■ **PROBLEM DESCRIPTION**
Look over the listing below and work out how many lines have the word "icon". Write only that number.

■ **DATASET**
# # #
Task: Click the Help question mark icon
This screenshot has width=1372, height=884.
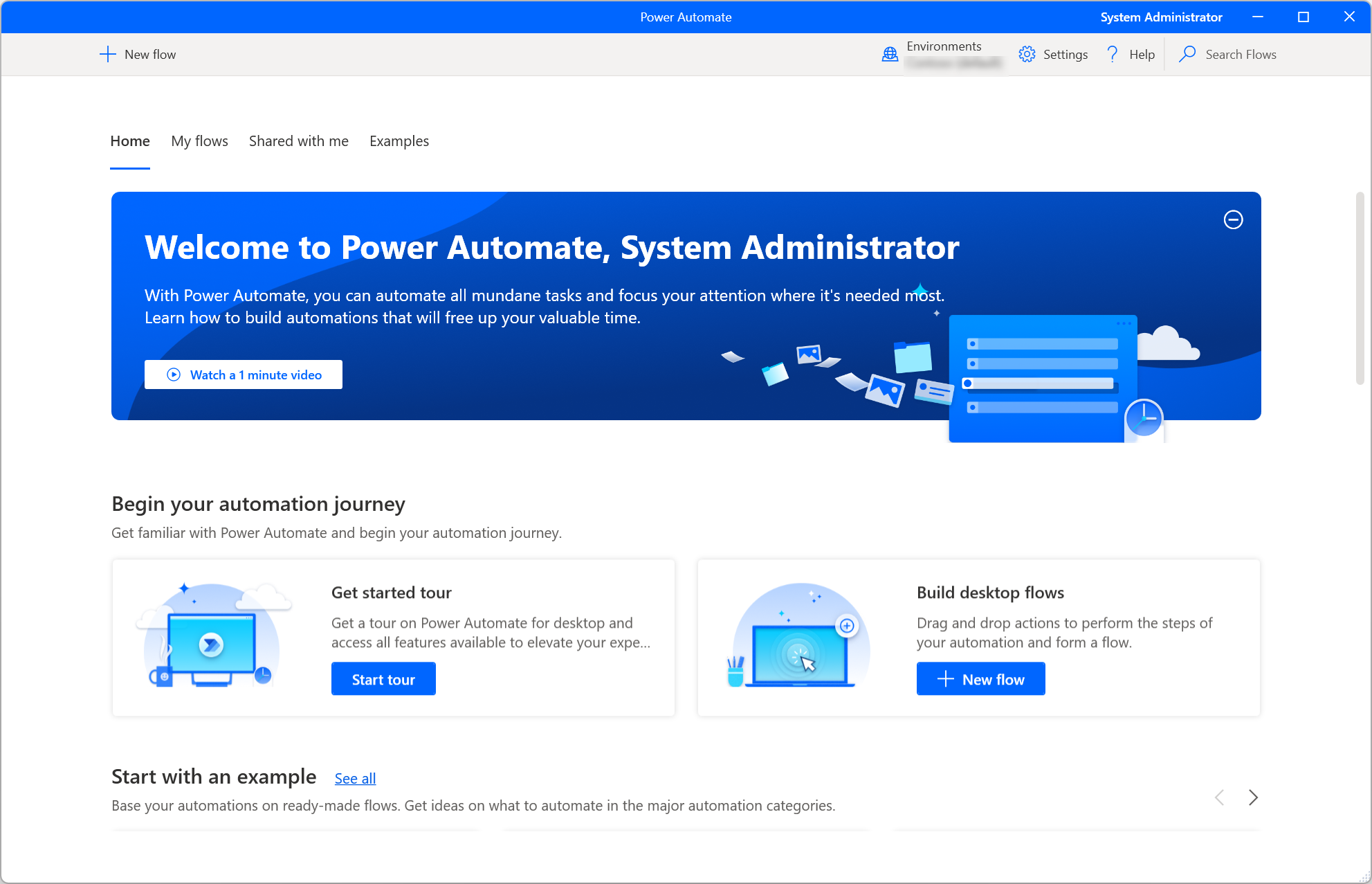Action: (x=1112, y=54)
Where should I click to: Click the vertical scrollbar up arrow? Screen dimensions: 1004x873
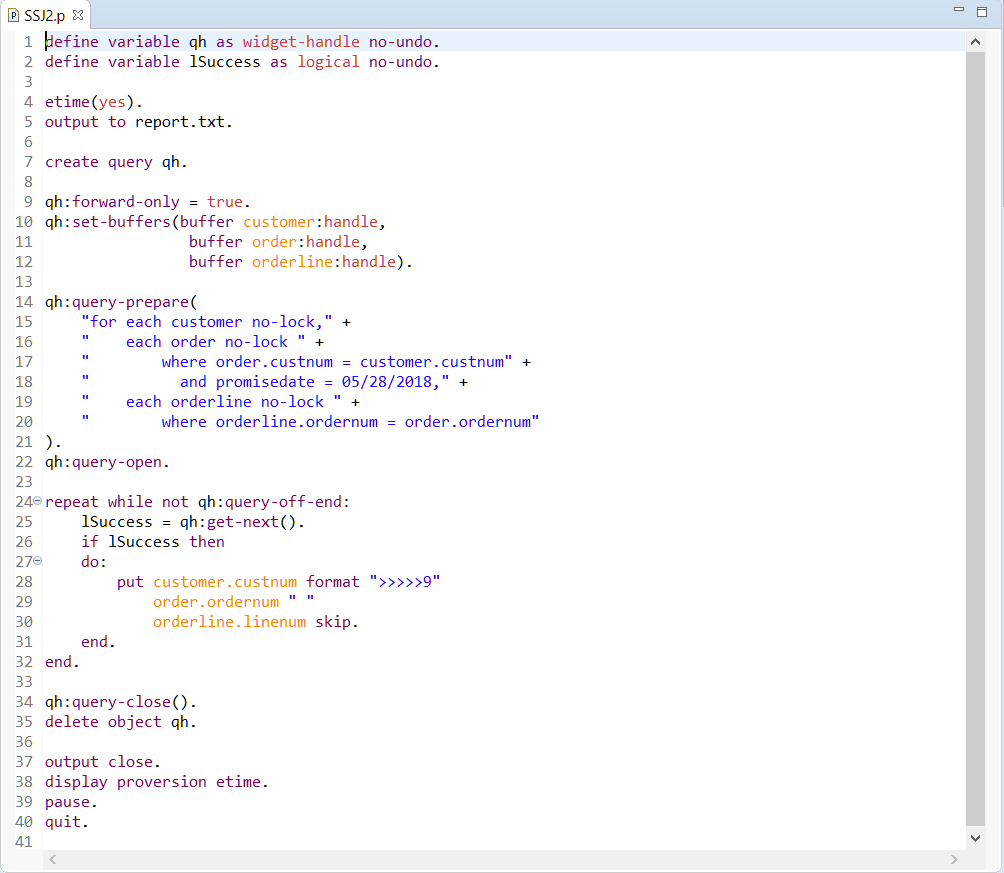976,42
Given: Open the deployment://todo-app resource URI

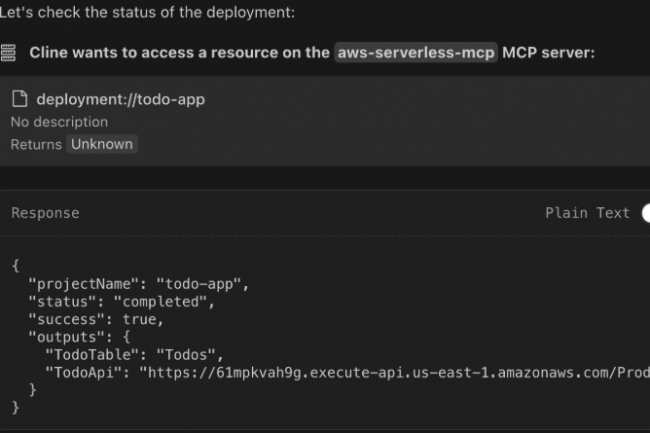Looking at the screenshot, I should coord(120,99).
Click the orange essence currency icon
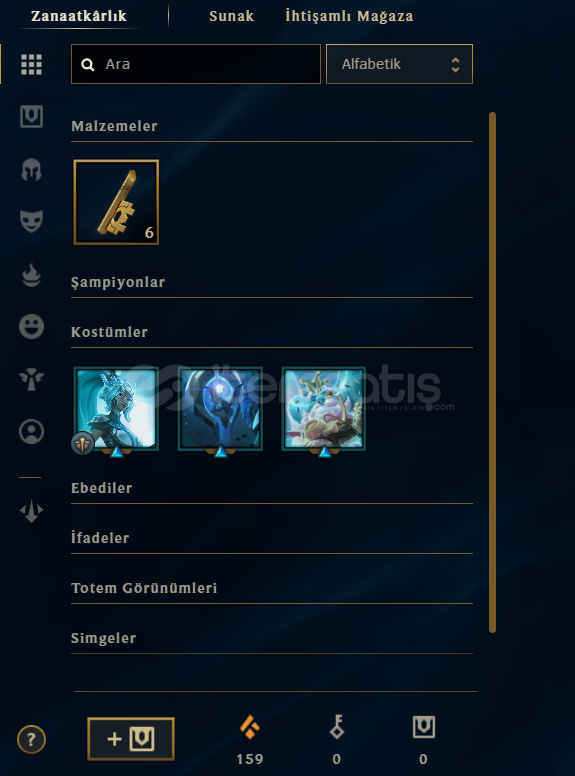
# # #
■ **TASK OUTPUT**
2